Where the line containing "Screen dimensions: 640x970" appears in the entries below, start there and print only that line and every line after it, exactly, through the end, excluding pictures.

* RECORDS PROVIDED
BEGIN

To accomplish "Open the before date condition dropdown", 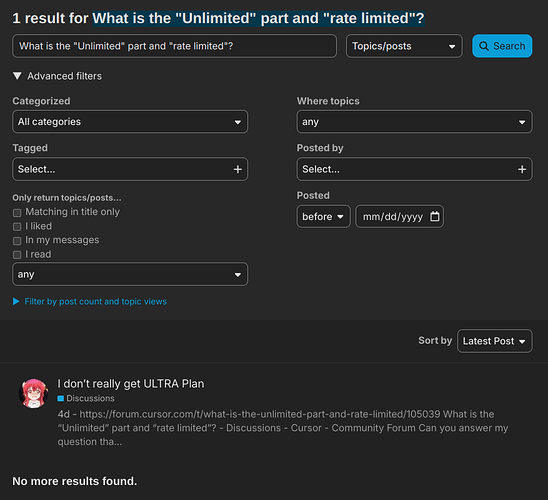I will 323,216.
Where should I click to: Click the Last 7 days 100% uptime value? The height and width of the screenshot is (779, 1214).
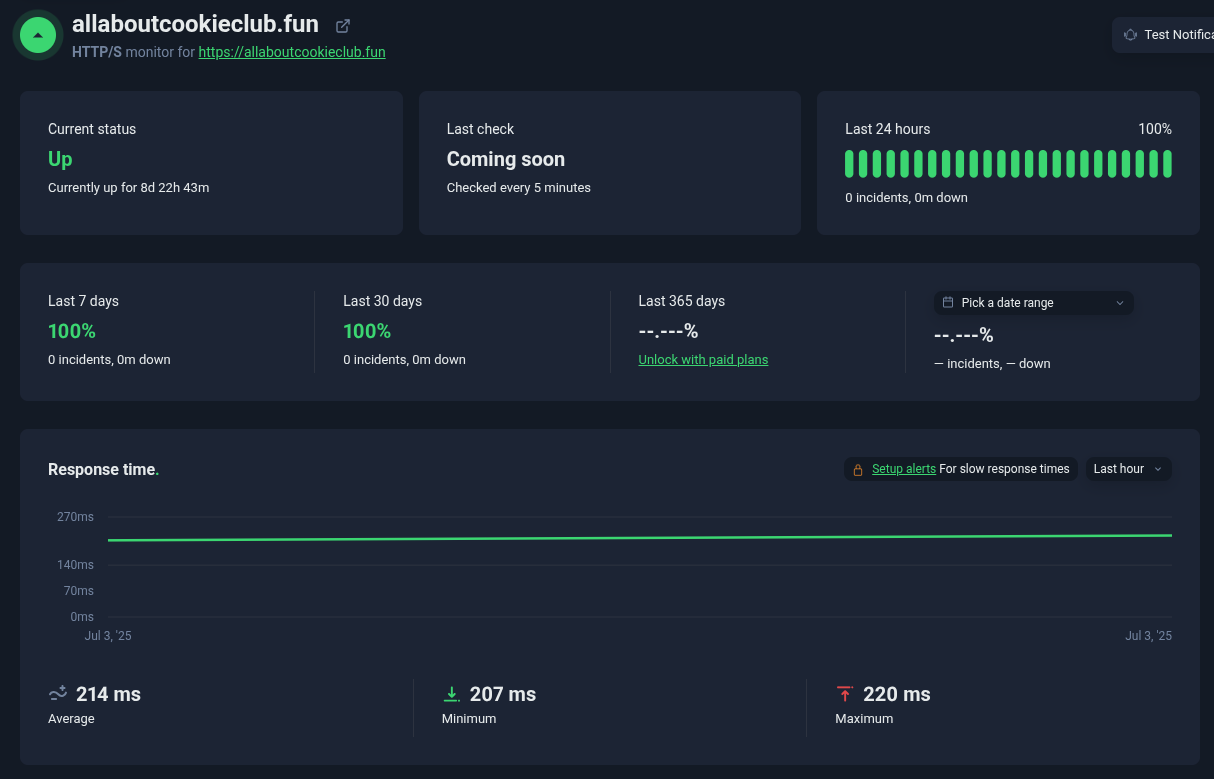72,331
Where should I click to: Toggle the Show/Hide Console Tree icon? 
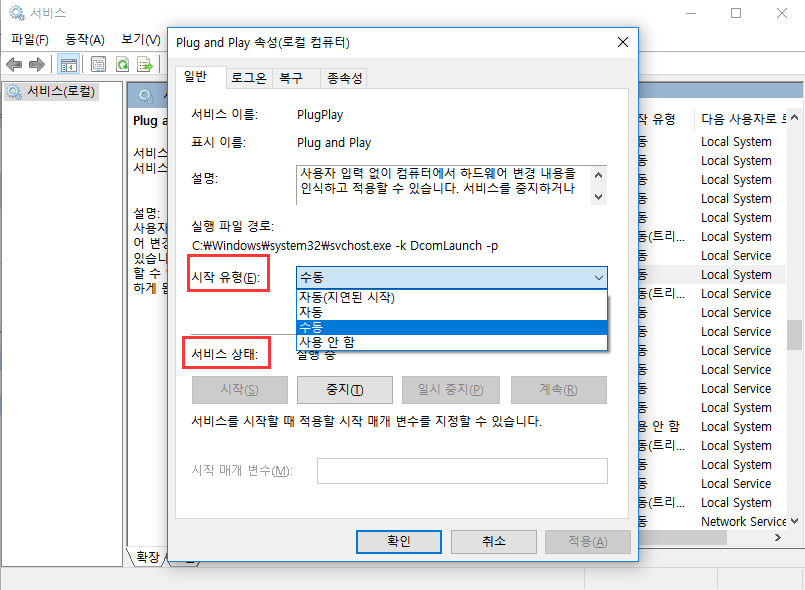68,64
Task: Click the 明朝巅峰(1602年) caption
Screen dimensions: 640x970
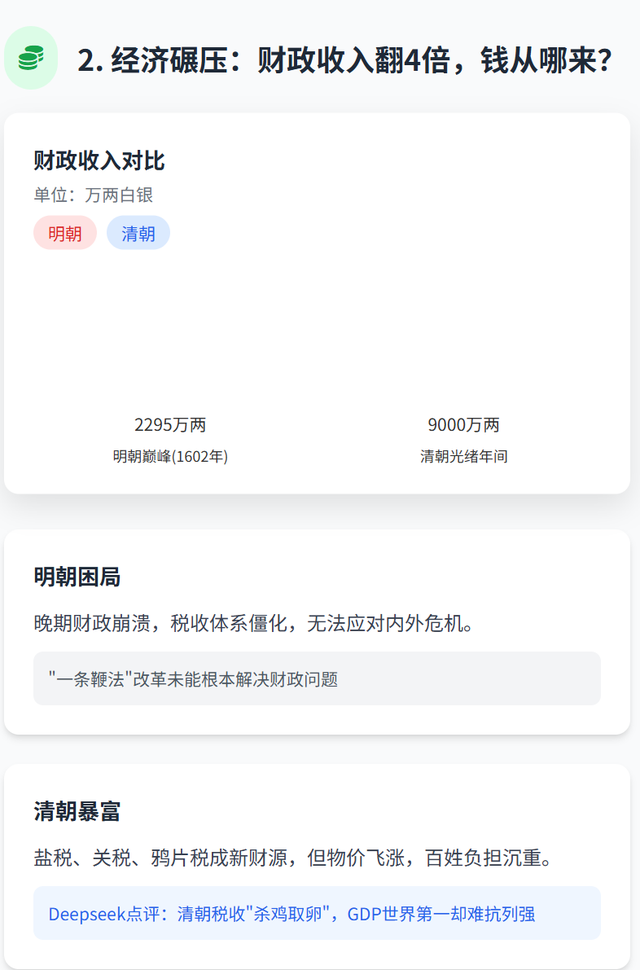Action: [170, 457]
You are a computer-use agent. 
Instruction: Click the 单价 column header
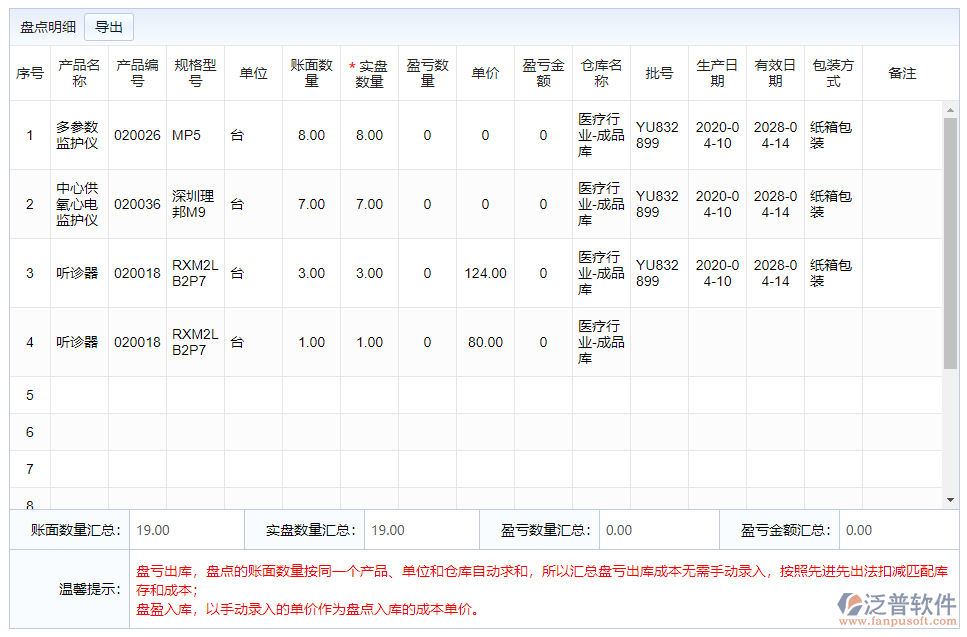click(x=485, y=70)

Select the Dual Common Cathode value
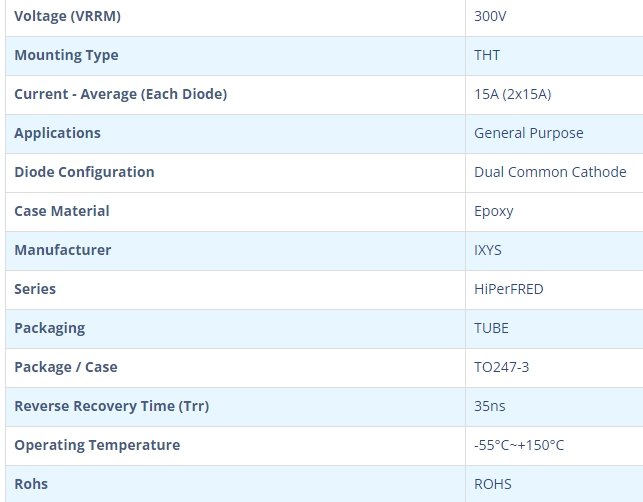point(550,172)
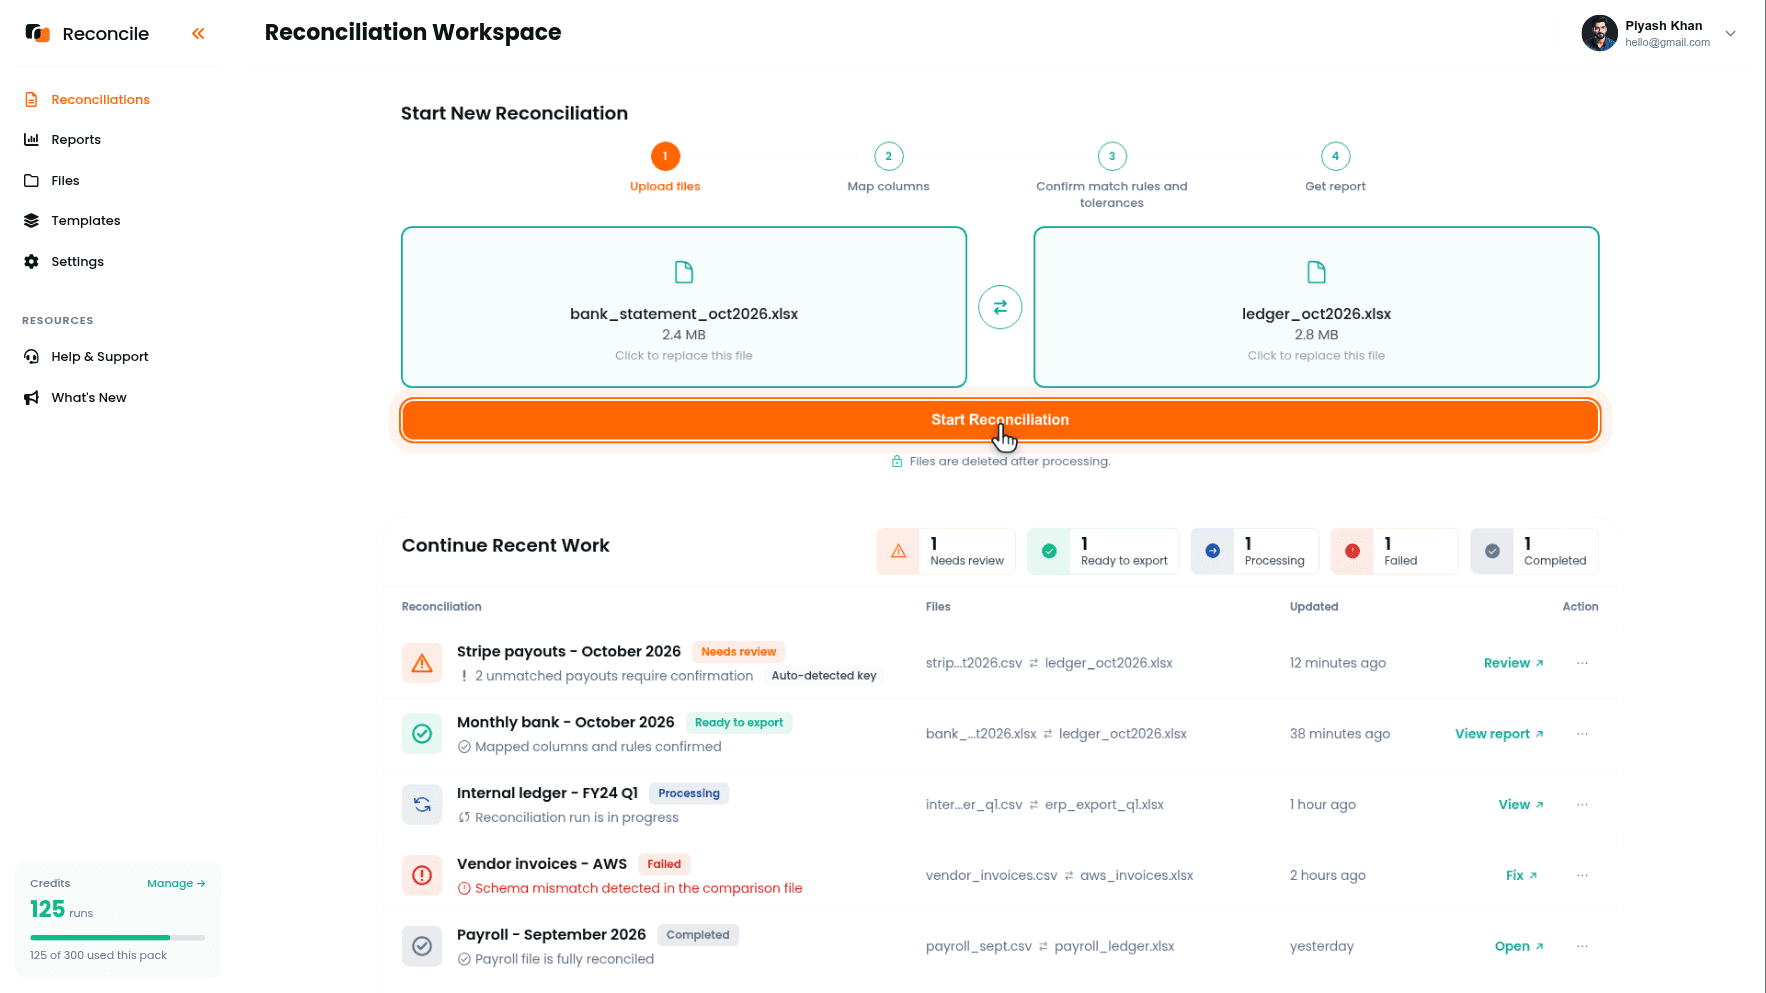Click the swap files icon between uploads
The image size is (1766, 993).
click(x=1000, y=307)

END

* REPLY TO THE TASK
Screen dimensions: 640x970
Action: [170, 457]
You are a computer-use agent. 
Instruction: Click the 单价 column header
click(x=485, y=70)

Select the Dual Common Cathode value
point(550,172)
Click the swap files icon between uploads
The image size is (1766, 993).
click(x=1000, y=307)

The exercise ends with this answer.